OFA—the direct descendant of those other OFAs, Obama for America and Organizing for America—has recently been drawing headlines and inspiring headaches. That’s because it’s an organization with multiple souls. On the one hand, OFA promises to finally do what the Obama team failed to four years ago: Engage and mobilize the campaign’s grassroots volunteer army into a potent force for fighting Republican obstructionism after the election. On the other hand, OFA itself is structured in a way that encapsulates much of what’s broken about our current politics: big-dollar donors trading money for access. Can OFA both exemplify our predicament and ameliorate it?
Last weekend, OFA drew scorching critiques from the editorial boards of the The Washington Post and the The New York Times. Both expressed understandable alarm over OFA’s funding structure: The plan is reportedly to raise half of the organization’s budget in donations of over $500,000, and to reward those donations with quarterly “advisory board” meetings between top donors and the president himself. The Post said the group “should be renamed Paying for Access.” The Times called the funding structure “nothing more than a fancy way of setting a price for access to Mr. Obama.” (The White House pushed back on the report on Monday.)

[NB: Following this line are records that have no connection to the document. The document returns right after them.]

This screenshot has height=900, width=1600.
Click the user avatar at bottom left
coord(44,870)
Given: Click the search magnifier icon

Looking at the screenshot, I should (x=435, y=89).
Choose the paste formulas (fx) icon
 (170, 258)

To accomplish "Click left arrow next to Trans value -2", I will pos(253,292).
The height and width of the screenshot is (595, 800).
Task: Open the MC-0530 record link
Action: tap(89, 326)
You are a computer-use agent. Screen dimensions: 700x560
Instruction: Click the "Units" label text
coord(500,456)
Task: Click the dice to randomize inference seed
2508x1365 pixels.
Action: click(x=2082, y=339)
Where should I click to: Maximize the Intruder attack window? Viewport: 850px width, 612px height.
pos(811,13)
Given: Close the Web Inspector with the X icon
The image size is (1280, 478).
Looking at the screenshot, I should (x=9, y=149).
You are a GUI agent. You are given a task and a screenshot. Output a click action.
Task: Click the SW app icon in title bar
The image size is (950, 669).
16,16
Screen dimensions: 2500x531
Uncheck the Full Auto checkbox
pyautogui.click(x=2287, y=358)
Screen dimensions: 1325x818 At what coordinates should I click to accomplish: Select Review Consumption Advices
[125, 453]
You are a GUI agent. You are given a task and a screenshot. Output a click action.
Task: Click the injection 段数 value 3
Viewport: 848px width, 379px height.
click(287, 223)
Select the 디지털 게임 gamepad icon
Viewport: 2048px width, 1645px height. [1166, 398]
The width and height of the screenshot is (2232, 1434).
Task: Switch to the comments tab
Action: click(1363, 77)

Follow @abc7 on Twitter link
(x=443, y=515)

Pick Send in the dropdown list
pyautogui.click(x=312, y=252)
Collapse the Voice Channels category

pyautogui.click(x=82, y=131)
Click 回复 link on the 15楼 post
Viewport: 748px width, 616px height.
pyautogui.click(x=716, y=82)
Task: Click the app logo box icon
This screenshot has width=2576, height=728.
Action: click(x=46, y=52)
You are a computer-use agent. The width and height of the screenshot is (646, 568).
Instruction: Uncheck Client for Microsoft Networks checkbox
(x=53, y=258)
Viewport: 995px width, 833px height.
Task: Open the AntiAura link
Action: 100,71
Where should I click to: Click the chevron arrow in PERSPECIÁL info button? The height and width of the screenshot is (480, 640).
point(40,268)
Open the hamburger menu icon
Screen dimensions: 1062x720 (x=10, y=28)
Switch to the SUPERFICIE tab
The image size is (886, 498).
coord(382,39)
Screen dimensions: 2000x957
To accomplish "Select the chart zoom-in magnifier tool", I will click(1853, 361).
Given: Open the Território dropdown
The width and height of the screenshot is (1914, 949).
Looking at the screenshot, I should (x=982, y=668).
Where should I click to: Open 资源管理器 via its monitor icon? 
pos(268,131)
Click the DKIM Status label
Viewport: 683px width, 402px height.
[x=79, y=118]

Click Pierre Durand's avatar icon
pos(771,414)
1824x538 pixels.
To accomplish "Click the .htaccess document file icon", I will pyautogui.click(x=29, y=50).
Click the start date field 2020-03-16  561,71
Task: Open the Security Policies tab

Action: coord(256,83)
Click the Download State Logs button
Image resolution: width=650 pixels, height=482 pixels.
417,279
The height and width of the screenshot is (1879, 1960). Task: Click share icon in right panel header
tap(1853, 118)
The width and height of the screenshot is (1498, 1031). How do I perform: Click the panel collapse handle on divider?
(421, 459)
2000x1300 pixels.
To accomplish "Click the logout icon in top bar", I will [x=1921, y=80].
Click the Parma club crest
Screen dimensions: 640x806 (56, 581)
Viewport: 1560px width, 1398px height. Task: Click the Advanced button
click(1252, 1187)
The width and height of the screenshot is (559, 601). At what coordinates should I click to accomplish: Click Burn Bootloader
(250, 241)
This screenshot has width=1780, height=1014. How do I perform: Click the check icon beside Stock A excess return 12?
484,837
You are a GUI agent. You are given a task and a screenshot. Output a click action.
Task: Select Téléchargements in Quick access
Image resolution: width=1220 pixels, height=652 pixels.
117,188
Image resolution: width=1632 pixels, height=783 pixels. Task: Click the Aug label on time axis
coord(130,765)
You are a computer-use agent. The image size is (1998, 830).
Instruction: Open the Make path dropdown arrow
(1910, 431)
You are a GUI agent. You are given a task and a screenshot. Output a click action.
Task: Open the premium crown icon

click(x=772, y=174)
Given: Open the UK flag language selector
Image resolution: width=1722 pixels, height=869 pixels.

Common Cause President Bob Edgar was at least as harsh, saying last week that the new OFA “apparently intends to extend and deepen the pay-to-play Washington culture that Barack Obama came to prominence pledging to end.”
As both papers noted, the Obama strategists (including Obama for America Campaign Manager-turned-Organizing for Action Chairman Jim Messina) behind OFA have particular financial flexibility because they’ve organized the group as a 501(c)(4) “social welfare group,” exempt from many requirements under our broken system of campaign finance law. That’s a system that the president has repeatedly recognized needs reform.
All of this invites charges of hypocrisy (always a tailor-made media storyline) and there have been plenty. But the Obama team is facing a challenge that doesn’t lend itself to clear-cut answers: How can you effectively do combat within the system as it exists, while also fighting to transform it? How do you plot a course that’s neither unilateral disarmament against the Right, nor surrender to Politics-As-Usual?